J'en parle dans d'autres discussions, pour moi les mots n'ont pas de sens. Ce n'est pas une opinion mais un constat. Je donne notamment l'exemple qu'on peut écrire “y a un os” pour exprimer l'idée ou notion ou concept “y a un paradoxe”. J'aurais aussi plu écrire “y a comme un lézard” et tout un tas de choses sans rapport avec la notion “paradoxe”. Le sens des mots ne réside pas en eux mais dans le contexte, dès lors qu'après une déclaration paradoxale on la commente pour dire ce qu'elle est, on peut écrire presque n'importe quoi de pas trop restreint dans sa signification moyenne habituelle, comme ça commente “un paradoxe”, un os ou un lézard signifieront “un paradoxe” parce que le mot est à la bonne place, celle où doit atterrir la signification “un paradoxe”. Le rédacteur comme le lecteur procèdent à un échantillonnage, d'abord de significations puis de lettres ou de sons “formant mots” pour le rédacteur, d'abord de sons ou de lettres “formant mots” puis de significations pour le lecteur. Les divers argots montrent assez la chose, souvent ils reprennent des formes existantes, des mots, pour leur attribuer un sens autre, une même phrase peut alors avoir une diversité infinie de sens selon qu'on la lise au filtre de l'interprétation moyenne ou au filtre de tel ou tel argot.

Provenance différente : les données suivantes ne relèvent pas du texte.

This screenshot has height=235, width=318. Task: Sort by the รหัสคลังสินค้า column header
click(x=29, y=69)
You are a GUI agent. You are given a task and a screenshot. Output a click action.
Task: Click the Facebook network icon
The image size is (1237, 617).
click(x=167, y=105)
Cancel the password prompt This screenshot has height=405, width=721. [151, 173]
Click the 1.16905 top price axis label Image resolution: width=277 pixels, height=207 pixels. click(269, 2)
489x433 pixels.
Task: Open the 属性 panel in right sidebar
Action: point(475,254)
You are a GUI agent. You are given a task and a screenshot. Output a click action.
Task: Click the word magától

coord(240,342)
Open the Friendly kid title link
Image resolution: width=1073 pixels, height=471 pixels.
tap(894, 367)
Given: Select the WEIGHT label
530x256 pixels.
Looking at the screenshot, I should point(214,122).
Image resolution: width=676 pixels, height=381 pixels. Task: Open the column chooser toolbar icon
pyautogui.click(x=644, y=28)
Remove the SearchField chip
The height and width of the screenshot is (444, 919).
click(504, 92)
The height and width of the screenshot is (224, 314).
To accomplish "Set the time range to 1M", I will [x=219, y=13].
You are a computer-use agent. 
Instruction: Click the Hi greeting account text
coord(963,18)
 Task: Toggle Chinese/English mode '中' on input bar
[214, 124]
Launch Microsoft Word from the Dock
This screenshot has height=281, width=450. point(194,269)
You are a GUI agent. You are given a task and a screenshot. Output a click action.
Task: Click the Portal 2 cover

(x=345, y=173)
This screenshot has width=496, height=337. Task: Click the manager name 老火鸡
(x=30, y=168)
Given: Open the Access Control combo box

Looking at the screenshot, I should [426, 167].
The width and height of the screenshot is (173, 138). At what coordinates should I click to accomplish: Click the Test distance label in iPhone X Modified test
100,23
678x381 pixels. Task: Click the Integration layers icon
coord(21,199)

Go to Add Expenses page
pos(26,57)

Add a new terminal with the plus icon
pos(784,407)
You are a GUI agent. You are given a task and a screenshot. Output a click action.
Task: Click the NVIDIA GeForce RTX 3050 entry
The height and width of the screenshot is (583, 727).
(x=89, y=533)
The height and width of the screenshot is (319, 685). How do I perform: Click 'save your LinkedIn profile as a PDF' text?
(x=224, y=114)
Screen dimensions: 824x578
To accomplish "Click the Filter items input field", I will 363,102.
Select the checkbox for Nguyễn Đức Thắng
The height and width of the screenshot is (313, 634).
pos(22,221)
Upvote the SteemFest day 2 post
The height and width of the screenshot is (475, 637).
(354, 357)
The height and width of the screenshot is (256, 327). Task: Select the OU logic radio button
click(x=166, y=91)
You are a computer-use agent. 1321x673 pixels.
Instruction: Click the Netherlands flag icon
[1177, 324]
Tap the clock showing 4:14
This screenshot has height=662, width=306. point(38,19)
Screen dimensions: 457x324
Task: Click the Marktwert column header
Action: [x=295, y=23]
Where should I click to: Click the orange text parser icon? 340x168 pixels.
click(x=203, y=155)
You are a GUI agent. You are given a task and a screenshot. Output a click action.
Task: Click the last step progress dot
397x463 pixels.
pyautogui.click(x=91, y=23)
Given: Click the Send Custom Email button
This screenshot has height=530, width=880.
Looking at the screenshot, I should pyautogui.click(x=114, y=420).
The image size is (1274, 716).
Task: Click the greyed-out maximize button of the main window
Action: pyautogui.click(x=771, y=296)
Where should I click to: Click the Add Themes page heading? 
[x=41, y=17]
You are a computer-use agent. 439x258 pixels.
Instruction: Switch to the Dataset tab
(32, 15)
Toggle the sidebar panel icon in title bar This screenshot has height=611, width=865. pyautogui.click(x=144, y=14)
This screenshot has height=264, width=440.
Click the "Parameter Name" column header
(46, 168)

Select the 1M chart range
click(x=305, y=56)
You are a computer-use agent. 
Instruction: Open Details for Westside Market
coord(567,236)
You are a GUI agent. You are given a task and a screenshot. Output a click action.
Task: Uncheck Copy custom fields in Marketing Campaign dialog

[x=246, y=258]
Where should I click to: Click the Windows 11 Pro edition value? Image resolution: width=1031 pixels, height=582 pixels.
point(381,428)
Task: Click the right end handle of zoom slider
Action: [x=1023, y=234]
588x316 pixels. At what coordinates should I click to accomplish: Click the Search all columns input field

Cette caractéristique de la langue est importante pour comprendre comment on peut amener des individus a priori capables de raisonnement et de libre arbitre à se comporter comme des chiens de Pavlov qui répondent à la sonnerie pour aller à la soupe ou tuer le voisin : on leur apprend à échantillonner autrement que ne le fait la majorité des locuteurs de la langue qu'ils sont censés pratiquer. Ma petite blague sur les auditeurs de “notre président” dont la moitié comprend “blanc” quand il dit “noir” et “noir” quand il dit “blanc” parle de manière immédiate du comportement panurgique des gens “de gauche” et “de droite” mais là c'est le type conditionnement admissible et prévisible, “normal”. De manière indirecte, il soulève le point plus problématique des personnes à qui on apprend à associer des significations aux mots, aux phrases et aux textes qui sont imprévisibles et peuvent parfois déclencher des comportements dangereux pour eux-mêmes ou leurs semblables et souvent pour les deux.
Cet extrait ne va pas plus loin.